"ADR 006: Mens full-graph Candle QLoRA with qlora-rs"

ADR 006: Mens full-graph Candle QLoRA with qlora-rs

Status

Accepted (2026-03-21)

Context

Mens ships native --backend qlora using qlora-rs 1.0.5 and Candle: a frozen mmap f32 embedding table (wte / model.embed_tokens.weight) for context, plus one or more NF4 QuantizedLinear modules trained via QLoraTrainer::training_step_lm (sequential stack when HF shards include every expected block output projection; otherwise LM head only).

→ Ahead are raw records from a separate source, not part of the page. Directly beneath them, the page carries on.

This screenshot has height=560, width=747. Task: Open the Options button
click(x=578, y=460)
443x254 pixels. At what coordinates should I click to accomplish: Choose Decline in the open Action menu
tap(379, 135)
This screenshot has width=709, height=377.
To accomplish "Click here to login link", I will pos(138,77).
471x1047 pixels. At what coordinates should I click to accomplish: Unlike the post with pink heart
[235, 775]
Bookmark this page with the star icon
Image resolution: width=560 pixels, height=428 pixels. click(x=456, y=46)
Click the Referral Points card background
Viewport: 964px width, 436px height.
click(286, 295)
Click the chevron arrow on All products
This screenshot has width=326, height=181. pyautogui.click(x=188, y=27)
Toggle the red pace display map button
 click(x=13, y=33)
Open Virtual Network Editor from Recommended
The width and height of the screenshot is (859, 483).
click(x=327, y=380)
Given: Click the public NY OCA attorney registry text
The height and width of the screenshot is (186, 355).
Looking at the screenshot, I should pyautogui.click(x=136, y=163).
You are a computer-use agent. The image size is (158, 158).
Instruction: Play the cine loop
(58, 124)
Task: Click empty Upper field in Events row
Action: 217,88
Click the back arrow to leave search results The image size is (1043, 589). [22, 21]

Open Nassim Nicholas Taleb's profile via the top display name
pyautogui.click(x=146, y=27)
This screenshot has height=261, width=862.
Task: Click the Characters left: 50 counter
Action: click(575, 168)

Product goals (Phase 2c) require deeper use of base weights: per-layer attention output projections (and eventually broader coverage), multi-tensor adapter export, optional merge into base-shaped f32 shards, and clarity on double quantization.

Decision

  1. Training API (Approach A — in-tree, public qlora-rs only)
    qlora-rs training_step_lm accepts layers: &[&QuantizedLinear] and applies them sequentially (for layer in layers { logits = layer.forward(&logits)? }). The optimizer is initialized from the trainer’s single VarMap, so multiple QuantizedLinear layers created with distinct VarBuilder prefixes are supported without forking qlora-rs.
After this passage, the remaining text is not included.